:: Task to complete ::
The lines to find are those in the entries that hold the word "entry"; copy every one of them.

[Saved entries]
+---+

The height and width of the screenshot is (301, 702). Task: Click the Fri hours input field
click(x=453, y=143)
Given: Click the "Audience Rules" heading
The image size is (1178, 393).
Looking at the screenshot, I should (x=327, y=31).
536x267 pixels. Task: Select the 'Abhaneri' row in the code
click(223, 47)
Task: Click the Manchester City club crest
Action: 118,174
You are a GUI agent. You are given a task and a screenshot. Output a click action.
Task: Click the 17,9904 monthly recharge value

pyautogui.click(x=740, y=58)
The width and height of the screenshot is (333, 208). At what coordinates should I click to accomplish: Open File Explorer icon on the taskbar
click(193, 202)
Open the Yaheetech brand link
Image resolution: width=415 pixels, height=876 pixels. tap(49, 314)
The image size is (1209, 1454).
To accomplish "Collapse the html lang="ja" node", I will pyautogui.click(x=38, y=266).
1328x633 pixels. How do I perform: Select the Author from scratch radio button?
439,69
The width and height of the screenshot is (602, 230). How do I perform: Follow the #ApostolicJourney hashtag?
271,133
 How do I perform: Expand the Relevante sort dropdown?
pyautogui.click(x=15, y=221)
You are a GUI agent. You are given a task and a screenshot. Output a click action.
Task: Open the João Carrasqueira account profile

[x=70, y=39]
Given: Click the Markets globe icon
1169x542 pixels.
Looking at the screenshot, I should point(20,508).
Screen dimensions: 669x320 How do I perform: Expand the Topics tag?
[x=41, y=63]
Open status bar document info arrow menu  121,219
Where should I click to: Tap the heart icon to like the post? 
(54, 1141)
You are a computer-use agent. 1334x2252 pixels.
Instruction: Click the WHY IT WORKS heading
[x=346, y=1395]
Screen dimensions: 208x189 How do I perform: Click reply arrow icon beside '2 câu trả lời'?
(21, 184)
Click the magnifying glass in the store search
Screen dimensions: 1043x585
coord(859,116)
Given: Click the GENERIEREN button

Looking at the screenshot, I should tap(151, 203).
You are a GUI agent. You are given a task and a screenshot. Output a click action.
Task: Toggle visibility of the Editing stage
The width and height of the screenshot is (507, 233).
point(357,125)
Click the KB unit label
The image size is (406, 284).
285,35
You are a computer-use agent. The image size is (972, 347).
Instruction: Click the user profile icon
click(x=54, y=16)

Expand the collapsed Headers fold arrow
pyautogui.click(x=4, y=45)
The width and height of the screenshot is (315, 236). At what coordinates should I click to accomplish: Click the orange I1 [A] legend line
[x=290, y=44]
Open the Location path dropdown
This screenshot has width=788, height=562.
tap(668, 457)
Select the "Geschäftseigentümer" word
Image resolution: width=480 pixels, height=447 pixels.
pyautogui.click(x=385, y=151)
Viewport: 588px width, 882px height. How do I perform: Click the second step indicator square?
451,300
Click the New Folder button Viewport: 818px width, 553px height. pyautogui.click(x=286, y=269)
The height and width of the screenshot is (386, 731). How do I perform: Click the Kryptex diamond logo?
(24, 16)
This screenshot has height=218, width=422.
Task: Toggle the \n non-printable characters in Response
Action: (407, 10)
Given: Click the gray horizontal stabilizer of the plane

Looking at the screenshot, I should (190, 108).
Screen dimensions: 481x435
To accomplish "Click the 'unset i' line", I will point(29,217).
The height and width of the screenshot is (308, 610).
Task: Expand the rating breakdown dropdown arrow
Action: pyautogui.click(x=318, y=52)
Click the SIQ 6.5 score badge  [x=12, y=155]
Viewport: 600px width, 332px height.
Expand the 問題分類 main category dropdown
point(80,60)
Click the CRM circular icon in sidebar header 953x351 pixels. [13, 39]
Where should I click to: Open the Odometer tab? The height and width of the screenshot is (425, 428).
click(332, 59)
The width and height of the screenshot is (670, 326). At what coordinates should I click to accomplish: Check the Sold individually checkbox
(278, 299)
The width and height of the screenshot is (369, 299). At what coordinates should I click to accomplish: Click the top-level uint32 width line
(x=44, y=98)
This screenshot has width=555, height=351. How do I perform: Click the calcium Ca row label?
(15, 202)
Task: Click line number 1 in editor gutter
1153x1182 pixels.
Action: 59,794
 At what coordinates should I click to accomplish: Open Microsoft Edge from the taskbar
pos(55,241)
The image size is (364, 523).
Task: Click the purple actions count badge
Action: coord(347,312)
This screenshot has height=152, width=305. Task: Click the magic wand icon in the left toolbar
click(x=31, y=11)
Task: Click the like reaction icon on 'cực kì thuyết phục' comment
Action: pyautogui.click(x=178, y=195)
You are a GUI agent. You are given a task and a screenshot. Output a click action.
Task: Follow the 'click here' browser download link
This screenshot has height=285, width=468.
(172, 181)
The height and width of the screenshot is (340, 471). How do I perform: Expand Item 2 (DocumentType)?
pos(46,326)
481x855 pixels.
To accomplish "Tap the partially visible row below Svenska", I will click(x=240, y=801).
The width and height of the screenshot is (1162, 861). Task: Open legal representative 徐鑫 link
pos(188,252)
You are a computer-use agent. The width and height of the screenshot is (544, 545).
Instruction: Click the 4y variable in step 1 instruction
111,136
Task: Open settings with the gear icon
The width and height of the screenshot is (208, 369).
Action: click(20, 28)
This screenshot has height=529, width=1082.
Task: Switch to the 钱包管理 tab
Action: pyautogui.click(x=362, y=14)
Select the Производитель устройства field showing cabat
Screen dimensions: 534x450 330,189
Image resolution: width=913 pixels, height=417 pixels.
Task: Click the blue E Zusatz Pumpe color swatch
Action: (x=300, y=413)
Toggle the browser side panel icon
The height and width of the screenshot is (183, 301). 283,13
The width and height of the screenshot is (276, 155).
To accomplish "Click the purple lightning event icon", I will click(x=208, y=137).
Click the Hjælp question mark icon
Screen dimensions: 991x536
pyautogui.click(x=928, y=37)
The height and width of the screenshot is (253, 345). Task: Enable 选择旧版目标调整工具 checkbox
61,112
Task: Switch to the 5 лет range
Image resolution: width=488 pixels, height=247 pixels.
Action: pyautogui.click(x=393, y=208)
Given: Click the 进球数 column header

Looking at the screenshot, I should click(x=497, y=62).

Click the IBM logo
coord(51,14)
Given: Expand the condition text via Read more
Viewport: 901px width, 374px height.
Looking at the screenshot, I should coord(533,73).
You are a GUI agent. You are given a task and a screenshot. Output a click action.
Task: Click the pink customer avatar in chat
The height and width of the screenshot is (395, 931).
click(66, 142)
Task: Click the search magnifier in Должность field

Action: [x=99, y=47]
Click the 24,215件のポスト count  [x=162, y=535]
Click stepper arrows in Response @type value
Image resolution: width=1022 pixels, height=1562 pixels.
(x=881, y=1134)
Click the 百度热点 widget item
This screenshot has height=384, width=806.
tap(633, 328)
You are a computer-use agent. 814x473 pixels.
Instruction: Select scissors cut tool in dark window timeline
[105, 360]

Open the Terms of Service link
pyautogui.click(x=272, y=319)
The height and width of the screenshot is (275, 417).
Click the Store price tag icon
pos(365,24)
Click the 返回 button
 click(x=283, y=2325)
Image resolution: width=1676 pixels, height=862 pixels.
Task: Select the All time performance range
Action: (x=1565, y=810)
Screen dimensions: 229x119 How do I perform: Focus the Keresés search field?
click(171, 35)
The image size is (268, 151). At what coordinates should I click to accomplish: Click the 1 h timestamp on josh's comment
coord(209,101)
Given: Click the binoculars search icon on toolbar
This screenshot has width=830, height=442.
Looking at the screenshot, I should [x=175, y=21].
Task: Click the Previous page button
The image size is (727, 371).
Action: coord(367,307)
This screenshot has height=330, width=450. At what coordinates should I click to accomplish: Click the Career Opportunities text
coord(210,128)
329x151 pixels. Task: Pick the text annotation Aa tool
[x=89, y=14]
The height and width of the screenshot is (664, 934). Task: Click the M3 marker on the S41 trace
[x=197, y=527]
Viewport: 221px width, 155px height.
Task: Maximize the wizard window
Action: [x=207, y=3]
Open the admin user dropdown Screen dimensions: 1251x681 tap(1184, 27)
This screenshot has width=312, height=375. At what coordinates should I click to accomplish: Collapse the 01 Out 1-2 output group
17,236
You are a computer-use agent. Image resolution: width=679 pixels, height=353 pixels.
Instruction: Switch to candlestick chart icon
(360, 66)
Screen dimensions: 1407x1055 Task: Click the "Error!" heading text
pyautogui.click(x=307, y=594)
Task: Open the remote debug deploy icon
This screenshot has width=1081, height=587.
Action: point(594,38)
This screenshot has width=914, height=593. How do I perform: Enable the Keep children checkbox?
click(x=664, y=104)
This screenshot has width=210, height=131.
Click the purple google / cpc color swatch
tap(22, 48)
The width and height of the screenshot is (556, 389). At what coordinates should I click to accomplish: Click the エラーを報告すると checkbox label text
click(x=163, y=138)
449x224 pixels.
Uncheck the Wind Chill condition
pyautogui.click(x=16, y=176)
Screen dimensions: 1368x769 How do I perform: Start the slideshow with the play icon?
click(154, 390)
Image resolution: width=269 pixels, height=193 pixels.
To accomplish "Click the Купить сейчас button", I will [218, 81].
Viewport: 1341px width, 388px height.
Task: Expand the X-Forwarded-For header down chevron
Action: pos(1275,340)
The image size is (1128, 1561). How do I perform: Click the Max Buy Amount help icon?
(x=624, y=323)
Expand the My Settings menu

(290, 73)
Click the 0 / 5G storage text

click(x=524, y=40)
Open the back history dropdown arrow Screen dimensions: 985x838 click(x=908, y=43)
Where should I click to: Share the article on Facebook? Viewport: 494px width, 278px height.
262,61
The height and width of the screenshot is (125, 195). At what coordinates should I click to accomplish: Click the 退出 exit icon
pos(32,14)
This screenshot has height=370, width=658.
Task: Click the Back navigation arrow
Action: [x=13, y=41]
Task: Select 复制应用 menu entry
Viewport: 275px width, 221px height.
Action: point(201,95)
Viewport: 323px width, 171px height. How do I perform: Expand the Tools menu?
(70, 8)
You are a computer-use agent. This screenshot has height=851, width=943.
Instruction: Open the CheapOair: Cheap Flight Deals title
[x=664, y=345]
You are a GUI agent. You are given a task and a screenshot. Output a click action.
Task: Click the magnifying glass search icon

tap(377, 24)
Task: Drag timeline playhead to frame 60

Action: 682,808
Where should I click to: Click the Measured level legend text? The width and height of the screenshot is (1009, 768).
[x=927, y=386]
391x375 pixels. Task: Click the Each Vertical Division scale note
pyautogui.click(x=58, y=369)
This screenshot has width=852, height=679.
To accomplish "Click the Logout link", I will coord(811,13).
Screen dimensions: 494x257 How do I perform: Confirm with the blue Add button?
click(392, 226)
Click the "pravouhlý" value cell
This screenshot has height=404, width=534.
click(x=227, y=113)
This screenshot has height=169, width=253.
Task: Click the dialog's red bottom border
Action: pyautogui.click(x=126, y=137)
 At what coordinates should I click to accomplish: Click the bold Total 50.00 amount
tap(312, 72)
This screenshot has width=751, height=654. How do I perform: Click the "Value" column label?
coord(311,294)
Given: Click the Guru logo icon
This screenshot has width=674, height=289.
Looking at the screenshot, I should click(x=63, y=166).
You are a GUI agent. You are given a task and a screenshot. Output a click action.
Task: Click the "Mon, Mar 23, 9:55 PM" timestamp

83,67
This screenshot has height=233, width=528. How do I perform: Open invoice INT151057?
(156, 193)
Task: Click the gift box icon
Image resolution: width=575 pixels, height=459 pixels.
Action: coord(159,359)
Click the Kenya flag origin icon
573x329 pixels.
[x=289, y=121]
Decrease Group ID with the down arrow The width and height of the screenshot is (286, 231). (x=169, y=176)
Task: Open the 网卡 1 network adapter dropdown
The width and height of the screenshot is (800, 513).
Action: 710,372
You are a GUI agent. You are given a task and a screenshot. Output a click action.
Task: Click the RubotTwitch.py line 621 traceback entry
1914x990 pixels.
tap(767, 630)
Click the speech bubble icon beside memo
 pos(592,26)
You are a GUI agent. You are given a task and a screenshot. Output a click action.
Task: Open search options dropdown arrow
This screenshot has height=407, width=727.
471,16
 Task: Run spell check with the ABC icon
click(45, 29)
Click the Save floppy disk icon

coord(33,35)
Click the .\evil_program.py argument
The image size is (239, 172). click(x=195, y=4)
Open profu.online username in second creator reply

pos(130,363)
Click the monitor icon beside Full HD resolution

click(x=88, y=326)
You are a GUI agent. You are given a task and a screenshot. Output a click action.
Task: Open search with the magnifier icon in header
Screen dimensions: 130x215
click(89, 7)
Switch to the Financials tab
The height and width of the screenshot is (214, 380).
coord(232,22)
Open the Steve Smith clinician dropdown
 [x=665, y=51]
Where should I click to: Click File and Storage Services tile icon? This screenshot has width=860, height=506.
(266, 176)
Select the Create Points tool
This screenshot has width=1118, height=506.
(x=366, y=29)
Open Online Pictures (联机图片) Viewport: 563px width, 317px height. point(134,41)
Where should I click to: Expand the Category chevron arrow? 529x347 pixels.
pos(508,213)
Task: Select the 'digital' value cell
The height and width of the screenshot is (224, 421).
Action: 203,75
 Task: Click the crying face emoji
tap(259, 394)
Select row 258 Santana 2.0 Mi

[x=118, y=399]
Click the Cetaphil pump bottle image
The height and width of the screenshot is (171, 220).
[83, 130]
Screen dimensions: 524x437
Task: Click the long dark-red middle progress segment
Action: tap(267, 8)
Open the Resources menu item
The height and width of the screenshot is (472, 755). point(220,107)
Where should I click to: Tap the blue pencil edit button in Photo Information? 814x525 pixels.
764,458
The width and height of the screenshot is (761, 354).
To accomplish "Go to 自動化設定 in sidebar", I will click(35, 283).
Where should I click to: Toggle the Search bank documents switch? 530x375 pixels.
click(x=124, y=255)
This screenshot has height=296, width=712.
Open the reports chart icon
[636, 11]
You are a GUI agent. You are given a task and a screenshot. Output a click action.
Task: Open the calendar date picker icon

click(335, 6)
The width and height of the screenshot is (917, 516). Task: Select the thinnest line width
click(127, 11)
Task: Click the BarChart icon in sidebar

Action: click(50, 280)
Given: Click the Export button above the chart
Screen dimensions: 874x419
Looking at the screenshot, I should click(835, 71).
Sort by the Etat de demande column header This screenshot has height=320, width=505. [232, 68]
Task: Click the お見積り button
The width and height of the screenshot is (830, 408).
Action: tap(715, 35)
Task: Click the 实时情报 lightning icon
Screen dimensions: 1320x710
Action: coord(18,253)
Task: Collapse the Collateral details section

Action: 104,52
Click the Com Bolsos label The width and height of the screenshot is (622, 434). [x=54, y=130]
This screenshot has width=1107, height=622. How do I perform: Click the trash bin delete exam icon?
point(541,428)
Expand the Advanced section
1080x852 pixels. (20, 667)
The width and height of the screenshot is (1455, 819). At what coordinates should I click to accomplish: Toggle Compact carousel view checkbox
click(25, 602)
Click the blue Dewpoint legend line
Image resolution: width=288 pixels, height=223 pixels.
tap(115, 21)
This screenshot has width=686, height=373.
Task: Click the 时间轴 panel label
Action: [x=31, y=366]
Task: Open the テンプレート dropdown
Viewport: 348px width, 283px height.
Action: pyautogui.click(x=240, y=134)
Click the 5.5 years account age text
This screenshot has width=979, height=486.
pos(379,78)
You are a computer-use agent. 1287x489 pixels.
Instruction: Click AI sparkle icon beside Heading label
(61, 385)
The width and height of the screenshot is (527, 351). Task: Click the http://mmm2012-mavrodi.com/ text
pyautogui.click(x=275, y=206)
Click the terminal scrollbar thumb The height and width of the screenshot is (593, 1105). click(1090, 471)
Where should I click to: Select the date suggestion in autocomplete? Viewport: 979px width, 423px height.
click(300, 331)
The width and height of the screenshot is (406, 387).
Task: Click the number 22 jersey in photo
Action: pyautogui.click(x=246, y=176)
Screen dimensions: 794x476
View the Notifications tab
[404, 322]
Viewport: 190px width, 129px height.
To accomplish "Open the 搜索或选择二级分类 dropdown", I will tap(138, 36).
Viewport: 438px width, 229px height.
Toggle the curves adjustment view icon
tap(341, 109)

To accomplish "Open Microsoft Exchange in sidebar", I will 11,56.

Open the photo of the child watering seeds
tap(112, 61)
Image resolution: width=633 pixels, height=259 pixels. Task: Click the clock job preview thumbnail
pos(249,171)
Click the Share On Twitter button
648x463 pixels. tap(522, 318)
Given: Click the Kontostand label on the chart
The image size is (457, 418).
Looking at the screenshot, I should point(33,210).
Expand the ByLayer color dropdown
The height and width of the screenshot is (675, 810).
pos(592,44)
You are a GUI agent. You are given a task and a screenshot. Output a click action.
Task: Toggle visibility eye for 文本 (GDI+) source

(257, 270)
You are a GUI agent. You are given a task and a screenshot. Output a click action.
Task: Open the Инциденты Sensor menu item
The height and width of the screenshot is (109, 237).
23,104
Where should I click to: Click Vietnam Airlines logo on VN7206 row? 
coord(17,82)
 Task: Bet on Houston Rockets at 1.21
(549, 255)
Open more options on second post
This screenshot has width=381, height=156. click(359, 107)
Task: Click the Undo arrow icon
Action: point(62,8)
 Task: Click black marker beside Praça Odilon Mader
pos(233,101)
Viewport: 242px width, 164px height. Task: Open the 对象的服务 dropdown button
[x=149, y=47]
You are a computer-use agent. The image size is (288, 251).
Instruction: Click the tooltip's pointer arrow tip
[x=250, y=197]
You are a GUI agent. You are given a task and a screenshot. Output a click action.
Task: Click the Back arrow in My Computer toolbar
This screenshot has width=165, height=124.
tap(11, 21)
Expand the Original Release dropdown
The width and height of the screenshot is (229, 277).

+---+

:: Exercise output ::
Task: Select 复制应用 menu entry
Task: Click the RubotTwitch.py line 621 traceback entry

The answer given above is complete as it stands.